Maar zijn reputatie is in toenemende mate aangetast door zijn link met corruptieschandalen, waarbij critici hem ervan beschuldigen het land te hebben verwoest door corruptie tot bloei te laten komen.

De populariteit van Bolsonaro lijkt ook af te nemen. Volgens peilingen van het Braziliaanse Instituut voor Publieke Opinie en Statistieken is zijn populariteit de afgelopen maanden gedaald tot iets meer dan 30 procent, tegen 49 procent aan het begin van dit jaar.

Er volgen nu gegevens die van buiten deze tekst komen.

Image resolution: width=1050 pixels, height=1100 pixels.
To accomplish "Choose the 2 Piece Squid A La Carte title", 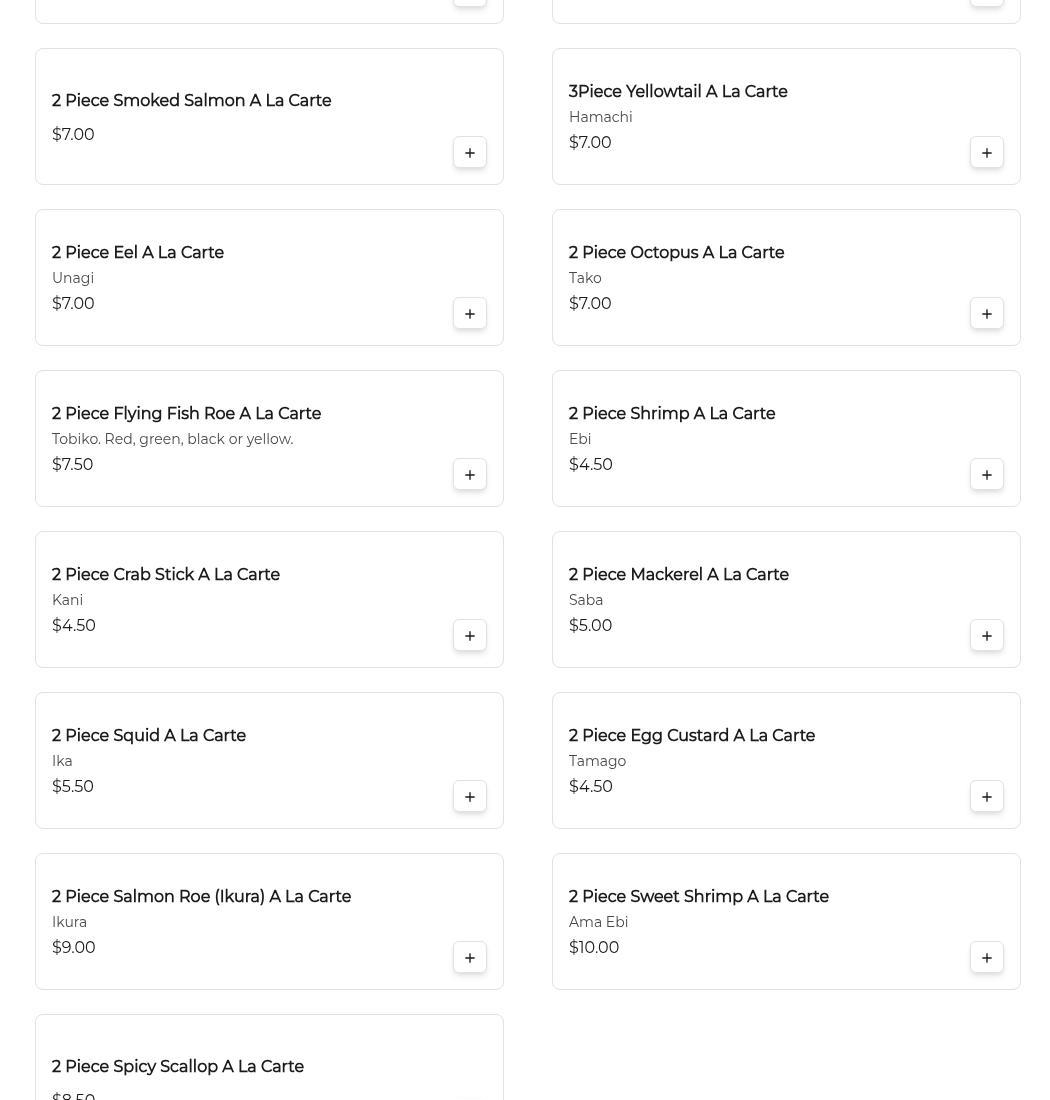I will pos(149,735).
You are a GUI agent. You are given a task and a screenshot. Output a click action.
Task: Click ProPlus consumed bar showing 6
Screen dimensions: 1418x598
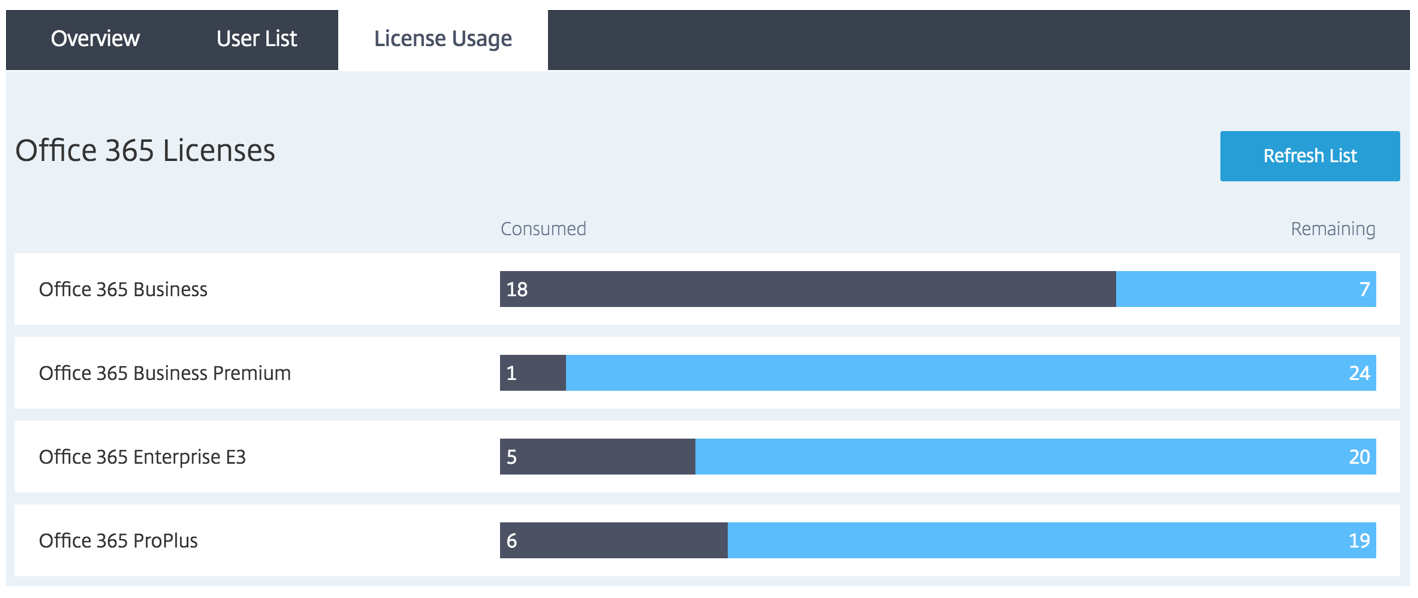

De 64-jarige voormalige legeraanvoerder Bolsonaro zei dat Brazilië na de vrijlating van Lula geen “ruimte moet bieden om compromissen te sluiten met een veroordeelde” en heeft er bij aanhangers op aangedrongen zich te scharen achter de agenda van zijn regering, die een forse aanscherping van de overheidsuitgaven omvatte.
Lula van zijn kant heeft Bolsonaro ervan beschuldigd “alle democratische en sociale veroveringen te willen vernietigen” die het land had gemaakt sinds de overgang naar de democratie in 1985 na twee decennia van militair bewind, terwijl ook werd opgeroepen tot het tegengaan van politieke polarisatie.
“Ik betreur het dat Brazilië een land wordt waar het verspreiden van haat onderdeel wordt van het dagelijkse leven van mensen”, vertelde hij aan de krant The Guardian in een vrijdag gepubliceerd interview.